Item position entries:
= = = = =
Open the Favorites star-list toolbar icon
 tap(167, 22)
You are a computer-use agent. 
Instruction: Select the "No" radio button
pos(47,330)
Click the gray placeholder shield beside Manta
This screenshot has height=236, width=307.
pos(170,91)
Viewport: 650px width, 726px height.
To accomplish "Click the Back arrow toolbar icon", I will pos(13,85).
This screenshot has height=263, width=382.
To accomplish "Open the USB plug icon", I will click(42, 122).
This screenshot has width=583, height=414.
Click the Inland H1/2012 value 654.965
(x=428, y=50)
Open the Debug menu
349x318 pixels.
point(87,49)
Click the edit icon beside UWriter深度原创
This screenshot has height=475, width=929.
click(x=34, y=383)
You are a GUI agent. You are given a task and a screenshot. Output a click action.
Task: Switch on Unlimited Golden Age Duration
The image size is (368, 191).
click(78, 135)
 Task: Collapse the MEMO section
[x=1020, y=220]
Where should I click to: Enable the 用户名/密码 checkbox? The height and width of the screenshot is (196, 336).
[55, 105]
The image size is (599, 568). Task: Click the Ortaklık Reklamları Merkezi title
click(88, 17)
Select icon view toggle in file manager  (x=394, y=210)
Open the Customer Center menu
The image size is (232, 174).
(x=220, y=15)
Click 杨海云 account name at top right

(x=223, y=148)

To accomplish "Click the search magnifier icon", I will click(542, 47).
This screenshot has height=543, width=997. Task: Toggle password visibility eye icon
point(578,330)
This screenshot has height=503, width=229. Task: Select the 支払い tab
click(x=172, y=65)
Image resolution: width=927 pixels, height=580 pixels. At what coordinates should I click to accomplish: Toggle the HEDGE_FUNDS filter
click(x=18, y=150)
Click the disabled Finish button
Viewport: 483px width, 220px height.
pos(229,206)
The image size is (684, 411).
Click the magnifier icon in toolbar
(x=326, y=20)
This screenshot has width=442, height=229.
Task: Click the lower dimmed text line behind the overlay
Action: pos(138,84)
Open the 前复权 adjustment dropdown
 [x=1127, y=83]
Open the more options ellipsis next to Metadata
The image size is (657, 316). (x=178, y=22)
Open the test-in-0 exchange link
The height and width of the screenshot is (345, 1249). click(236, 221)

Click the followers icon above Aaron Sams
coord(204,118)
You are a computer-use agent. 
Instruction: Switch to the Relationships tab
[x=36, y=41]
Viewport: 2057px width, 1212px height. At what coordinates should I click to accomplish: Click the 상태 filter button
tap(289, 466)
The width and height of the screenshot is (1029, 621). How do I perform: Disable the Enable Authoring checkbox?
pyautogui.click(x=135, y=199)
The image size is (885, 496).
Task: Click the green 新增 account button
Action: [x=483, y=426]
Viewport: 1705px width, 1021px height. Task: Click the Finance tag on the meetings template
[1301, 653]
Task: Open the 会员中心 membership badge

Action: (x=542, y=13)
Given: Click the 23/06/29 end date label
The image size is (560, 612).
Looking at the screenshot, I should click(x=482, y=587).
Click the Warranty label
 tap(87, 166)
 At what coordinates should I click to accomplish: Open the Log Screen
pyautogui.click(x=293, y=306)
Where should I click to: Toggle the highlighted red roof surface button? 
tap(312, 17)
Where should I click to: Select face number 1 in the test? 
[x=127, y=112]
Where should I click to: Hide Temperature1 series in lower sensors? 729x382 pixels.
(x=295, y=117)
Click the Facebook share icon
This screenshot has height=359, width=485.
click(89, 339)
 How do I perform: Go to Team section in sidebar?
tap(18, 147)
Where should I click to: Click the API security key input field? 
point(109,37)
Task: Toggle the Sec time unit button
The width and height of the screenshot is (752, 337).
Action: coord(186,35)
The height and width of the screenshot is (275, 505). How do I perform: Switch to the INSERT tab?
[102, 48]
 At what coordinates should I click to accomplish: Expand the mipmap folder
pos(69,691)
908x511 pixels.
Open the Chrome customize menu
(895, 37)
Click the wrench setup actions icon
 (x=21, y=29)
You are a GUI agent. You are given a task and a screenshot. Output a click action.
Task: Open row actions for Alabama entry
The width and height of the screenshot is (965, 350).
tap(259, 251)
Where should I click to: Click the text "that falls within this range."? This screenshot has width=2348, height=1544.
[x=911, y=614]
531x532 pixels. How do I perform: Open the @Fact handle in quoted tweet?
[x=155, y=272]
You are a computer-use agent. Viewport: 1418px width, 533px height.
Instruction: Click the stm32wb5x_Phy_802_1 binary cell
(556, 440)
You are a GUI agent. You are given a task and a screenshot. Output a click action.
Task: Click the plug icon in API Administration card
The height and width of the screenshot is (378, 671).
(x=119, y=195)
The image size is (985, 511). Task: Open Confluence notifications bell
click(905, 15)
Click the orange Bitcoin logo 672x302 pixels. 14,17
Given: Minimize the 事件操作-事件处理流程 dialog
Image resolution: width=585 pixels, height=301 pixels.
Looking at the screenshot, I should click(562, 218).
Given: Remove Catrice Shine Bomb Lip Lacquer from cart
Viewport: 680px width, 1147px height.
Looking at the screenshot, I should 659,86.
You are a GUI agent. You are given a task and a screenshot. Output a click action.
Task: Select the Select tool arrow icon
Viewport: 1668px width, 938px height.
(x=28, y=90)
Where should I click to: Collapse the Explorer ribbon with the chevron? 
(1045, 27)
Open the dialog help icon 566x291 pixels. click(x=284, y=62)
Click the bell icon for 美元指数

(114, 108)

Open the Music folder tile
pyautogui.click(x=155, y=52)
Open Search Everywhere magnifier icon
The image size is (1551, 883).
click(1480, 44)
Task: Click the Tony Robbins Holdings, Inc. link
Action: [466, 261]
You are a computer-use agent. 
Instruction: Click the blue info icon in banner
= = = = =
GOAL:
Reproduce each of these lines verbatim, from the first to the last.

WRITTEN RESPONSE:
Open the Favorites star-list toolbar icon
 tap(167, 22)
You are a computer-use agent. 
Instruction: Select the "No" radio button
pos(47,330)
Click the gray placeholder shield beside Manta
This screenshot has height=236, width=307.
pos(170,91)
Viewport: 650px width, 726px height.
To accomplish "Click the Back arrow toolbar icon", I will pos(13,85).
This screenshot has height=263, width=382.
To accomplish "Open the USB plug icon", I will click(42, 122).
This screenshot has width=583, height=414.
Click the Inland H1/2012 value 654.965
(x=428, y=50)
Open the Debug menu
349x318 pixels.
point(87,49)
Click the edit icon beside UWriter深度原创
This screenshot has height=475, width=929.
click(x=34, y=383)
You are a GUI agent. You are given a task and a screenshot. Output a click action.
Task: Switch on Unlimited Golden Age Duration
The image size is (368, 191).
click(78, 135)
 Task: Collapse the MEMO section
[x=1020, y=220]
Where should I click to: Enable the 用户名/密码 checkbox? The height and width of the screenshot is (196, 336).
[55, 105]
The image size is (599, 568). Task: Click the Ortaklık Reklamları Merkezi title
click(88, 17)
Select icon view toggle in file manager  (x=394, y=210)
Open the Customer Center menu
The image size is (232, 174).
(x=220, y=15)
Click 杨海云 account name at top right

(x=223, y=148)

To accomplish "Click the search magnifier icon", I will click(542, 47).
This screenshot has height=543, width=997. Task: Toggle password visibility eye icon
point(578,330)
This screenshot has height=503, width=229. Task: Select the 支払い tab
click(x=172, y=65)
Image resolution: width=927 pixels, height=580 pixels. At what coordinates should I click to accomplish: Toggle the HEDGE_FUNDS filter
click(x=18, y=150)
Click the disabled Finish button
Viewport: 483px width, 220px height.
pos(229,206)
The image size is (684, 411).
Click the magnifier icon in toolbar
(x=326, y=20)
This screenshot has width=442, height=229.
Task: Click the lower dimmed text line behind the overlay
Action: pos(138,84)
Open the 前复权 adjustment dropdown
 [x=1127, y=83]
Open the more options ellipsis next to Metadata
The image size is (657, 316). (x=178, y=22)
Open the test-in-0 exchange link
The height and width of the screenshot is (345, 1249). click(236, 221)

Click the followers icon above Aaron Sams
coord(204,118)
You are a computer-use agent. 
Instruction: Switch to the Relationships tab
[x=36, y=41]
Viewport: 2057px width, 1212px height. At what coordinates should I click to accomplish: Click the 상태 filter button
tap(289, 466)
The width and height of the screenshot is (1029, 621). How do I perform: Disable the Enable Authoring checkbox?
pyautogui.click(x=135, y=199)
The image size is (885, 496).
Task: Click the green 新增 account button
Action: [x=483, y=426]
Viewport: 1705px width, 1021px height. Task: Click the Finance tag on the meetings template
[1301, 653]
Task: Open the 会员中心 membership badge

Action: (x=542, y=13)
Given: Click the 23/06/29 end date label
The image size is (560, 612).
Looking at the screenshot, I should click(x=482, y=587).
Click the Warranty label
 tap(87, 166)
 At what coordinates should I click to accomplish: Open the Log Screen
pyautogui.click(x=293, y=306)
Where should I click to: Toggle the highlighted red roof surface button? 
tap(312, 17)
Where should I click to: Select face number 1 in the test? 
[x=127, y=112]
Where should I click to: Hide Temperature1 series in lower sensors? 729x382 pixels.
(x=295, y=117)
Click the Facebook share icon
This screenshot has height=359, width=485.
click(89, 339)
 How do I perform: Go to Team section in sidebar?
tap(18, 147)
Where should I click to: Click the API security key input field? 
point(109,37)
Task: Toggle the Sec time unit button
The width and height of the screenshot is (752, 337).
Action: coord(186,35)
The height and width of the screenshot is (275, 505). How do I perform: Switch to the INSERT tab?
[102, 48]
 At what coordinates should I click to accomplish: Expand the mipmap folder
pos(69,691)
908x511 pixels.
Open the Chrome customize menu
(895, 37)
Click the wrench setup actions icon
 (x=21, y=29)
You are a GUI agent. You are given a task and a screenshot. Output a click action.
Task: Open row actions for Alabama entry
The width and height of the screenshot is (965, 350).
tap(259, 251)
Where should I click to: Click the text "that falls within this range."? This screenshot has width=2348, height=1544.
[x=911, y=614]
531x532 pixels. How do I perform: Open the @Fact handle in quoted tweet?
[x=155, y=272]
You are a computer-use agent. Viewport: 1418px width, 533px height.
Instruction: Click the stm32wb5x_Phy_802_1 binary cell
(556, 440)
You are a GUI agent. You are given a task and a screenshot. Output a click action.
Task: Click the plug icon in API Administration card
The height and width of the screenshot is (378, 671).
(x=119, y=195)
The image size is (985, 511). Task: Open Confluence notifications bell
click(905, 15)
Click the orange Bitcoin logo 672x302 pixels. 14,17
Given: Minimize the 事件操作-事件处理流程 dialog
Image resolution: width=585 pixels, height=301 pixels.
Looking at the screenshot, I should click(562, 218).
Given: Remove Catrice Shine Bomb Lip Lacquer from cart
Viewport: 680px width, 1147px height.
Looking at the screenshot, I should 659,86.
You are a GUI agent. You are given a task and a screenshot. Output a click action.
Task: Select the Select tool arrow icon
Viewport: 1668px width, 938px height.
(x=28, y=90)
Where should I click to: Collapse the Explorer ribbon with the chevron? 
(1045, 27)
Open the dialog help icon 566x291 pixels. click(x=284, y=62)
Click the bell icon for 美元指数

(114, 108)

Open the Music folder tile
pyautogui.click(x=155, y=52)
Open Search Everywhere magnifier icon
The image size is (1551, 883).
click(1480, 44)
Task: Click the Tony Robbins Holdings, Inc. link
Action: [466, 261]
You are a computer-use agent. 
Instruction: Click the blue info icon in banner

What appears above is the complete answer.